Exercise task
Reproduce the rows word for word, starting with the line containing "The image size" and continuing through the end of the rows. Leave out the pictures.

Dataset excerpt
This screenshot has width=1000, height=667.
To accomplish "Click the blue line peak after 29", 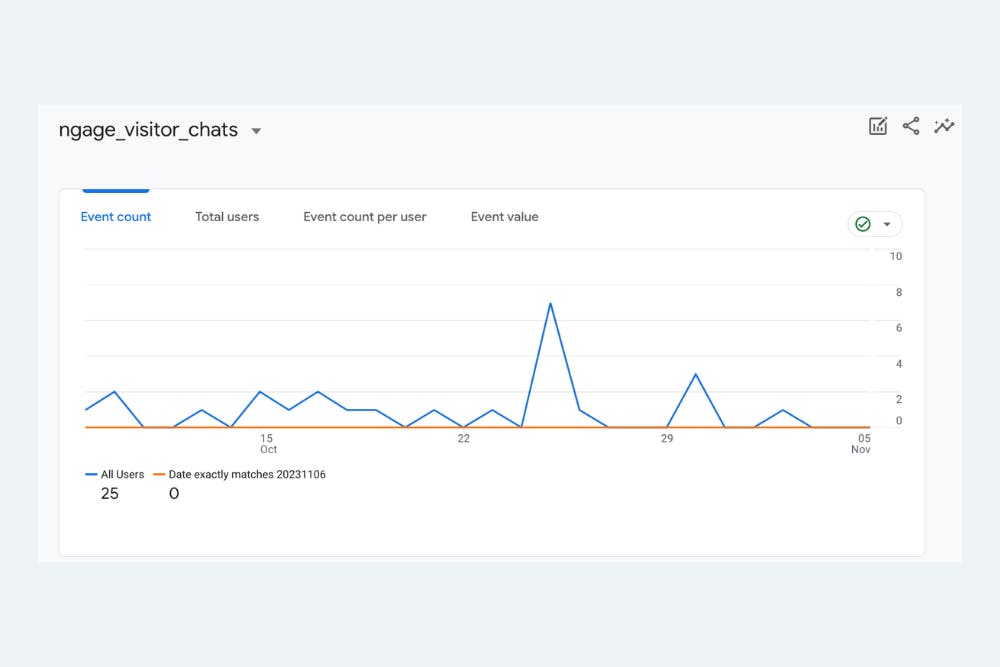I will (x=696, y=374).
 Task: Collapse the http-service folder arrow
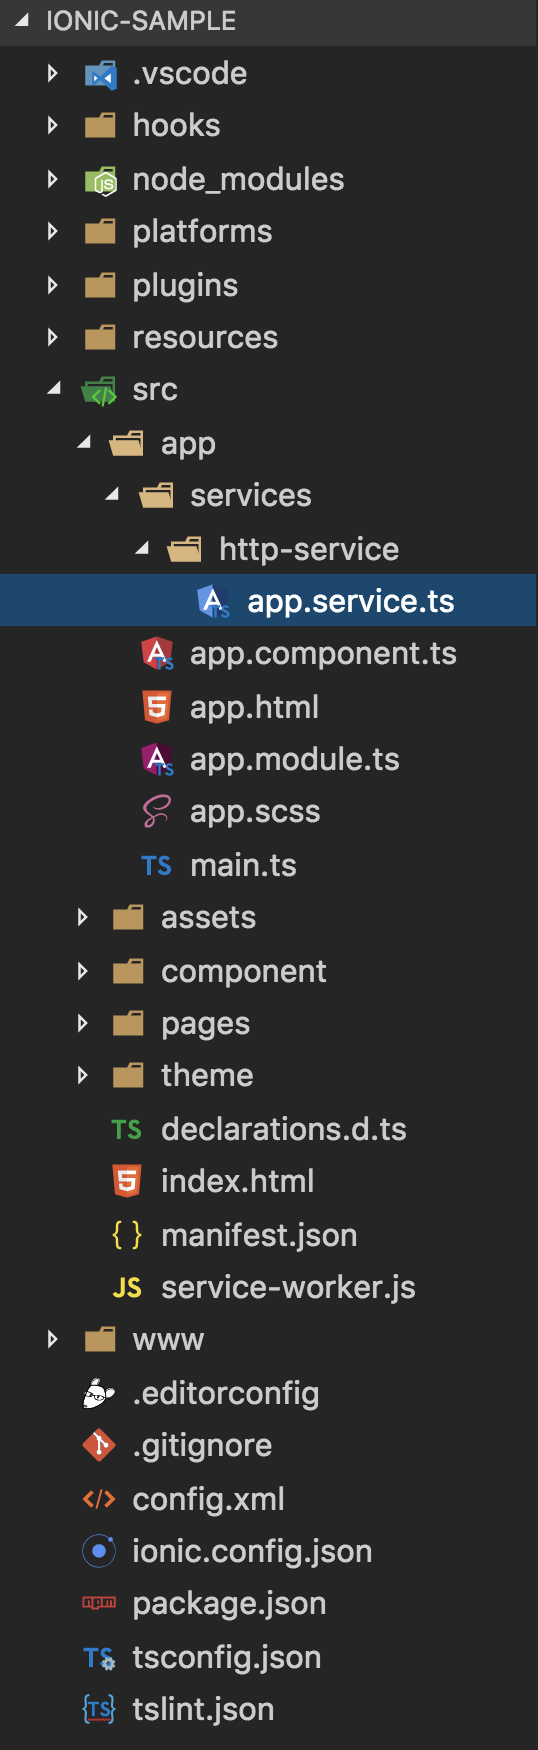(x=141, y=547)
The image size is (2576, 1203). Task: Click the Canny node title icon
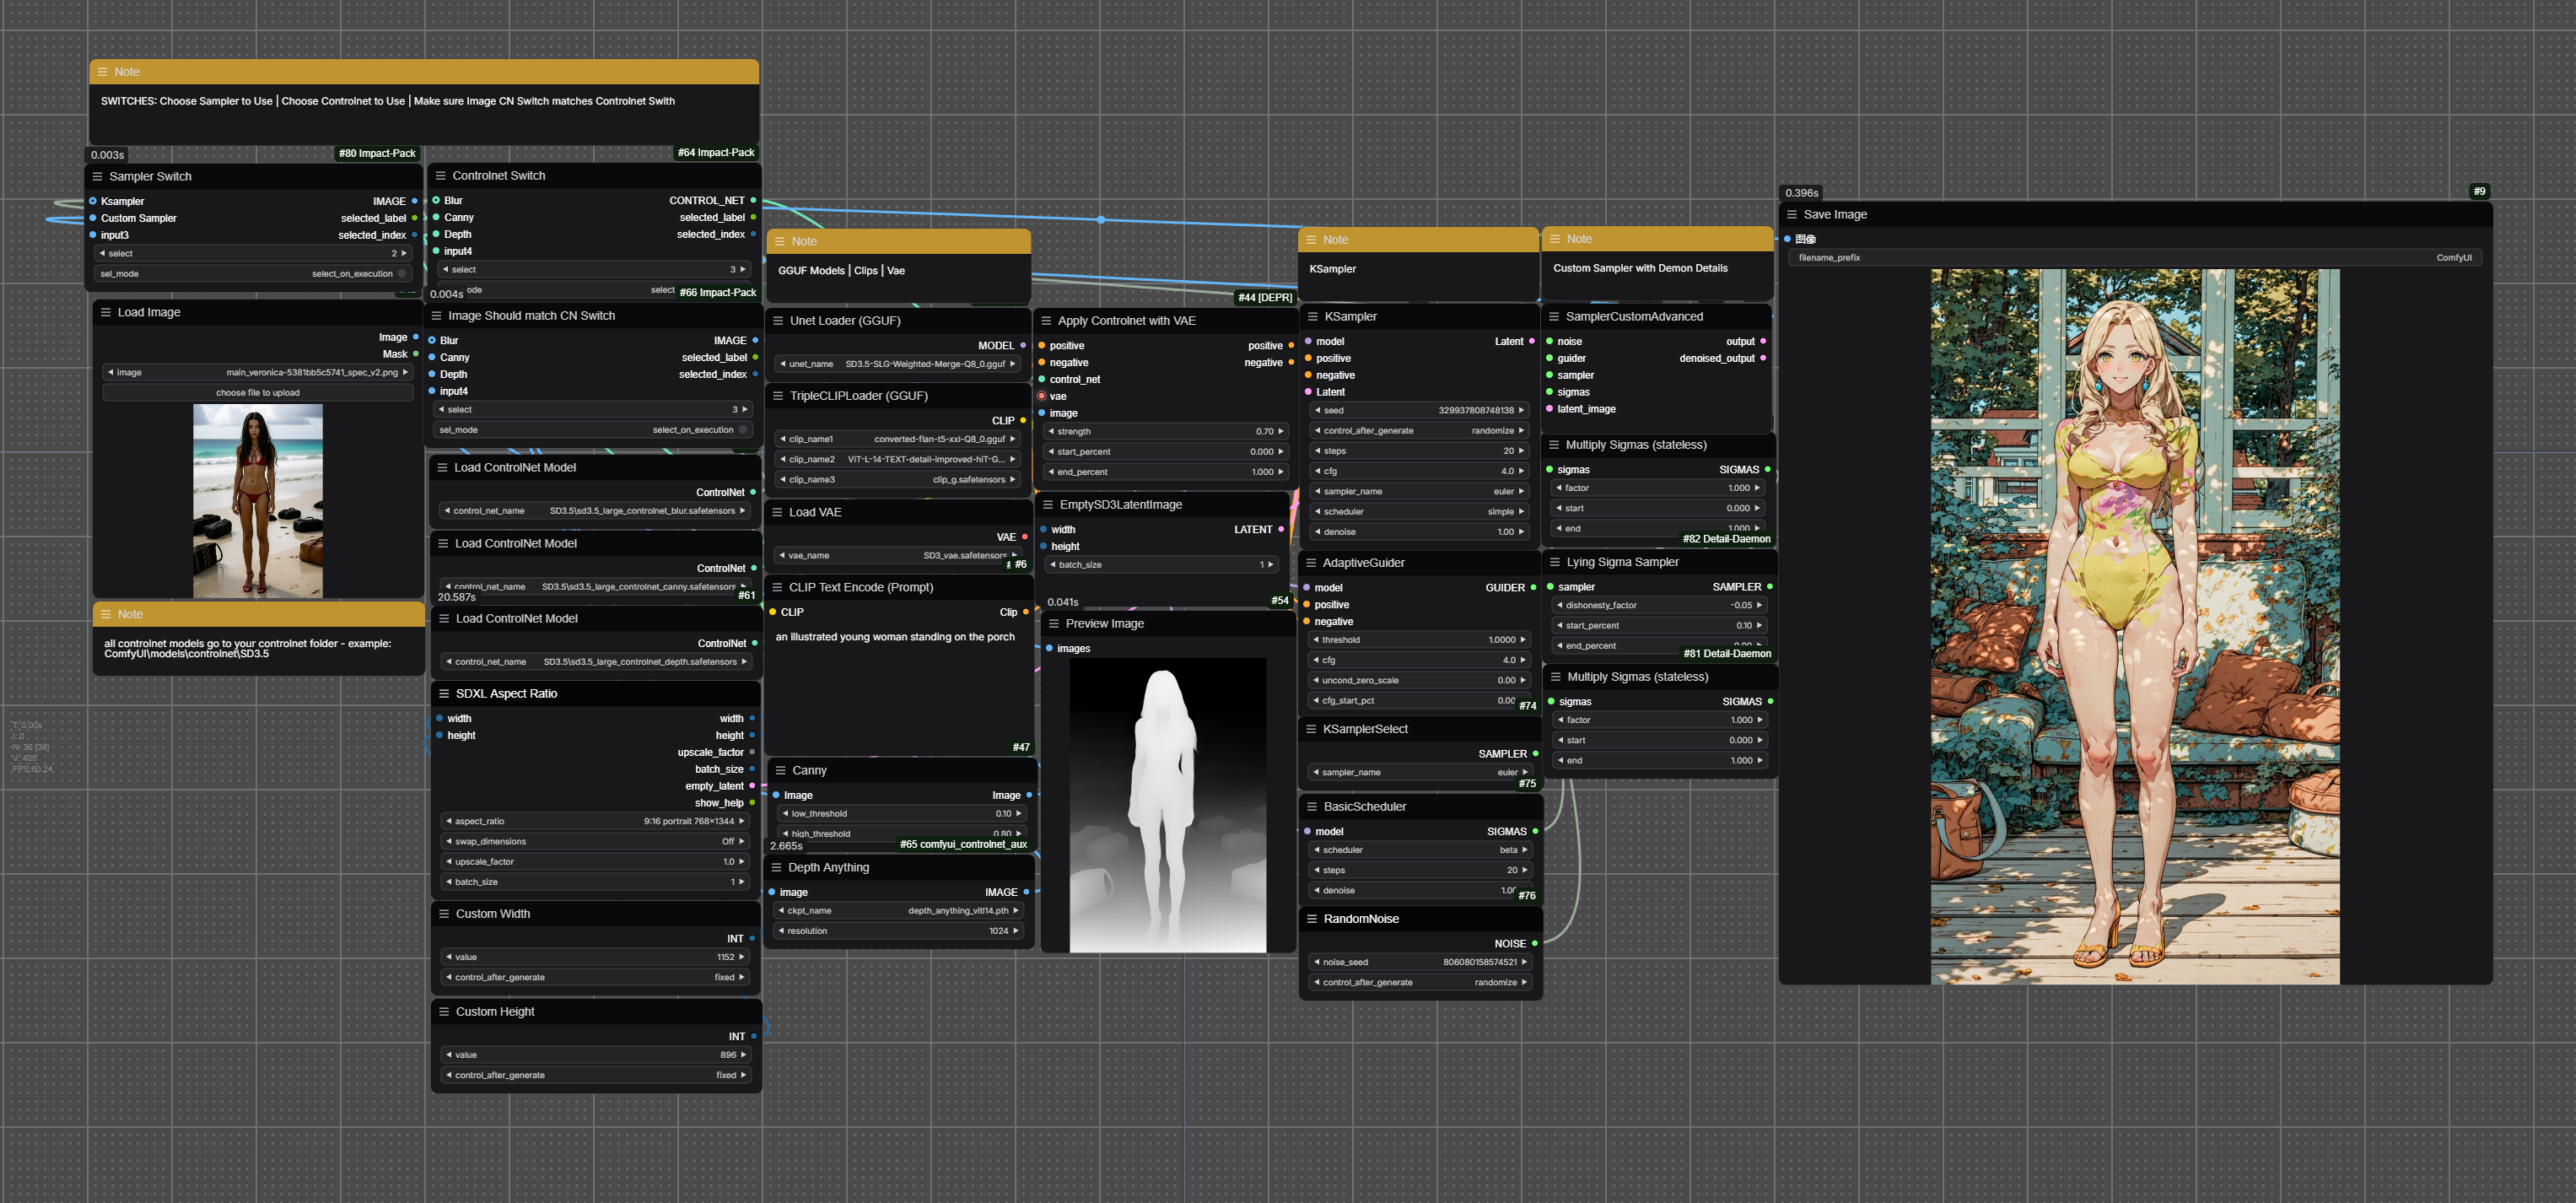pyautogui.click(x=780, y=771)
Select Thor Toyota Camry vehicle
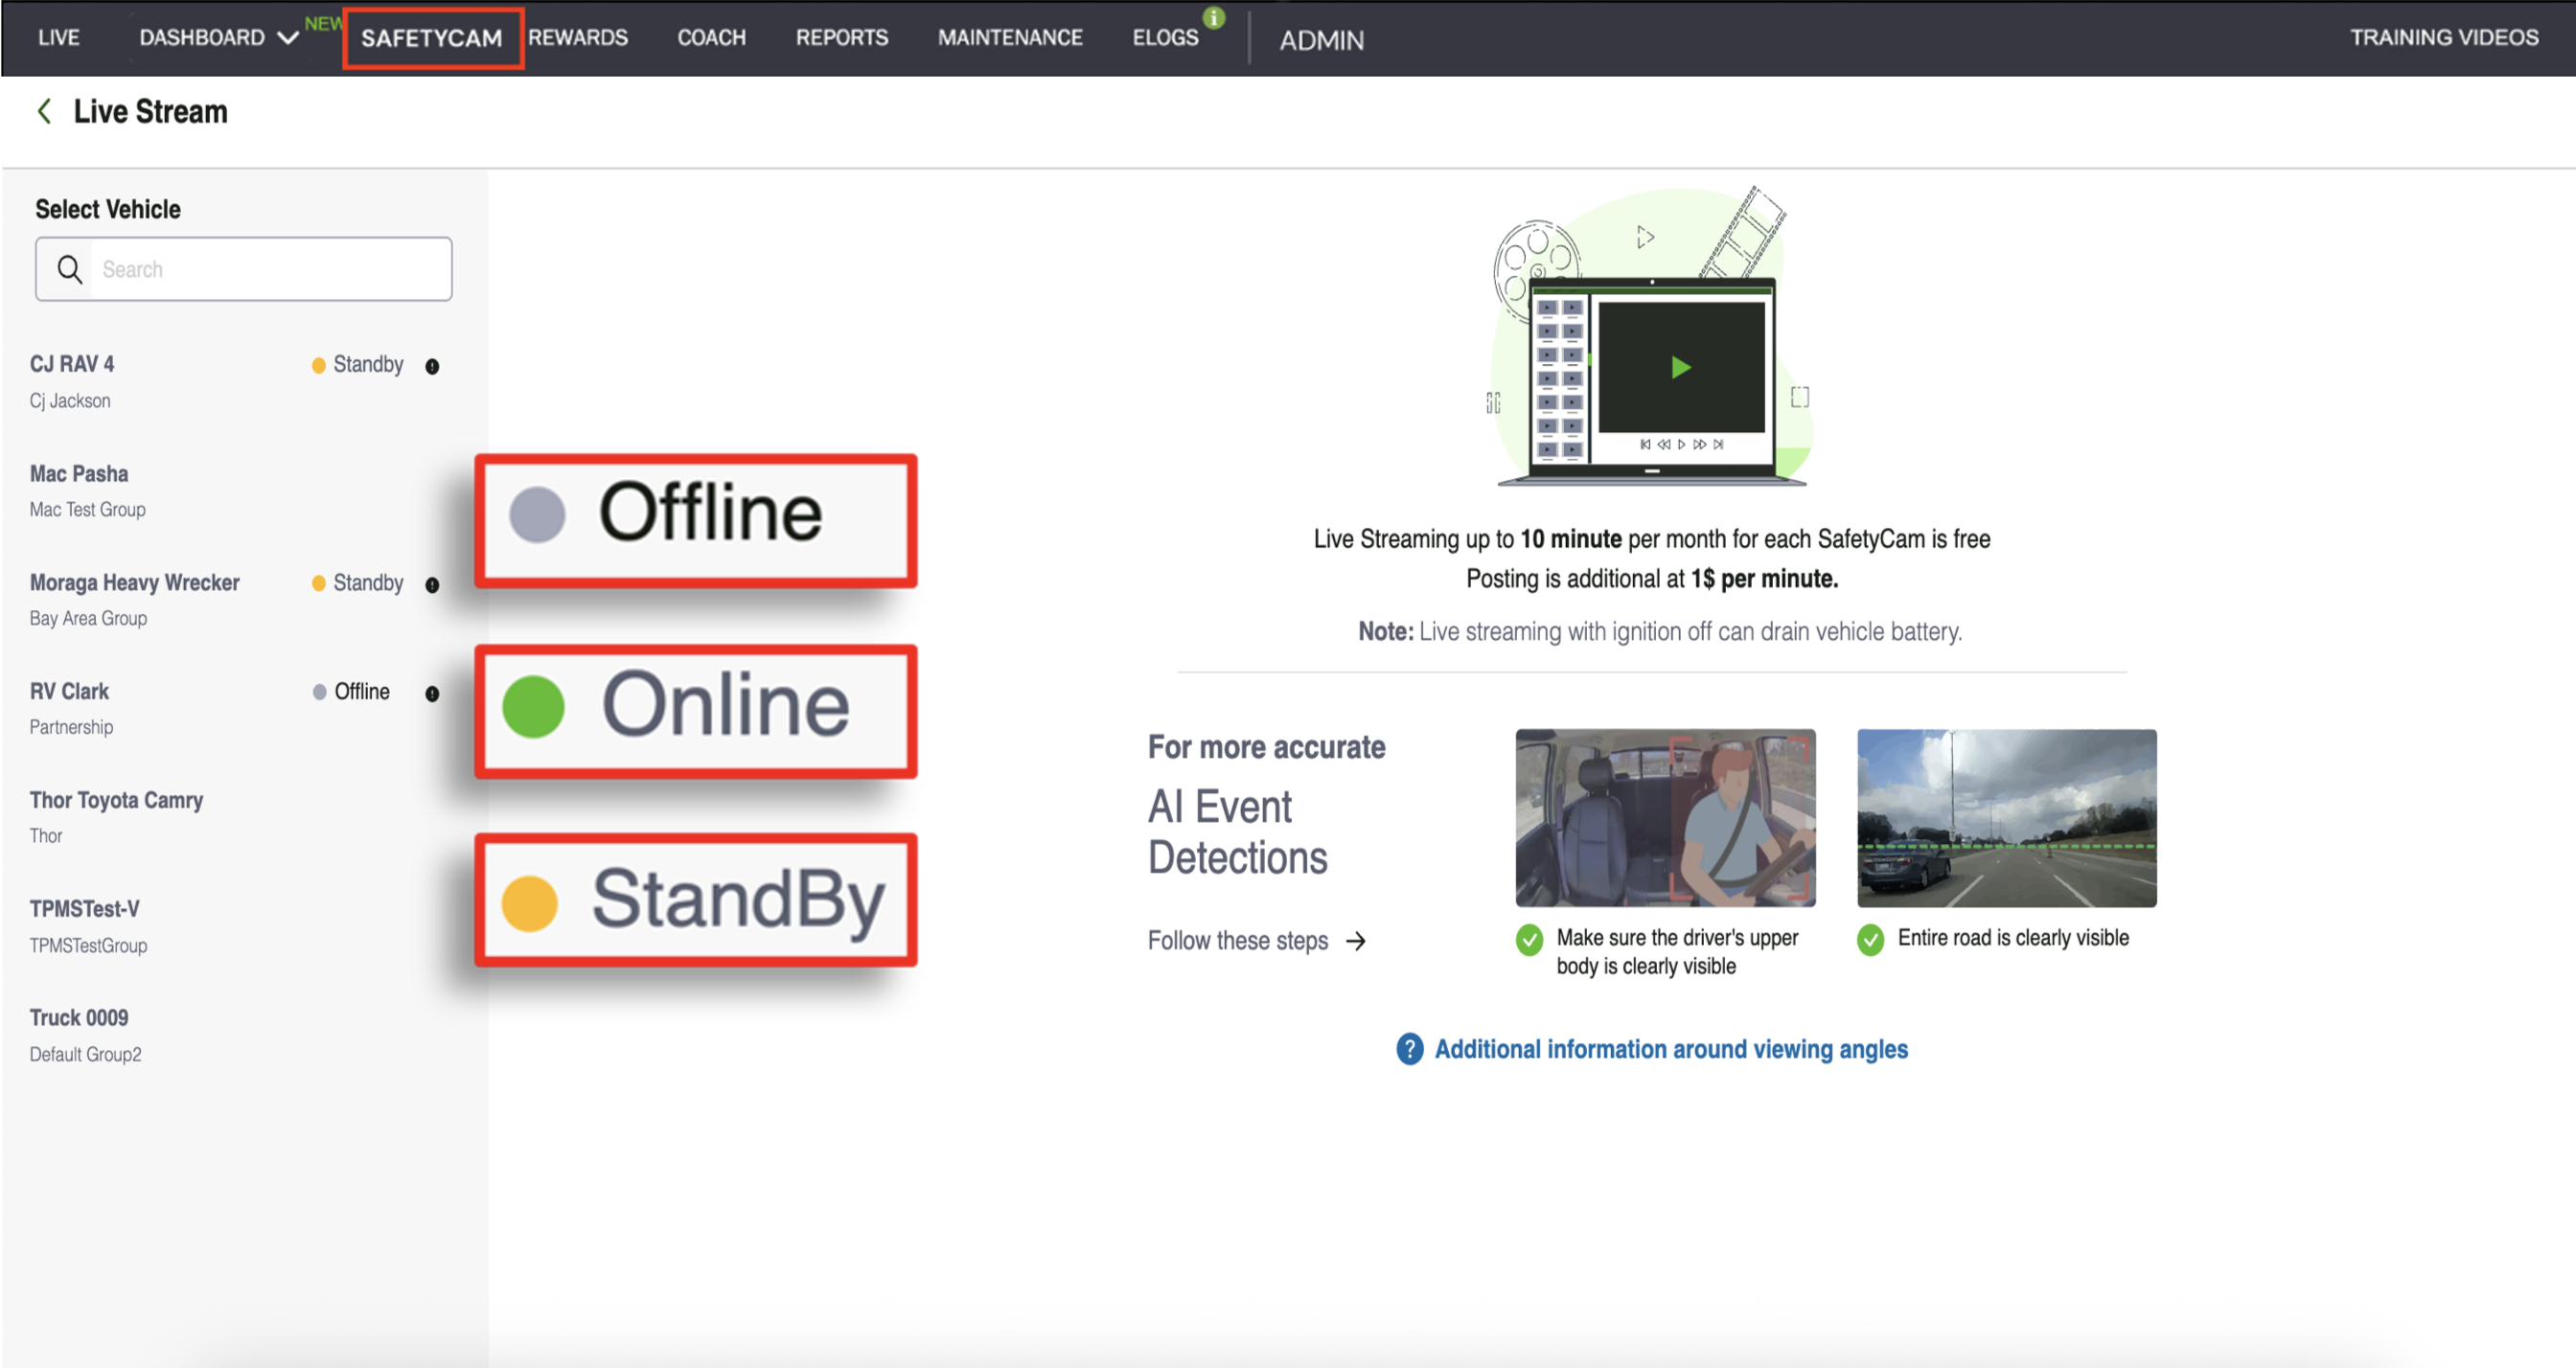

Result
The image size is (2576, 1203). Task: Click the Canny node title icon
pyautogui.click(x=780, y=771)
Select Thor Toyota Camry vehicle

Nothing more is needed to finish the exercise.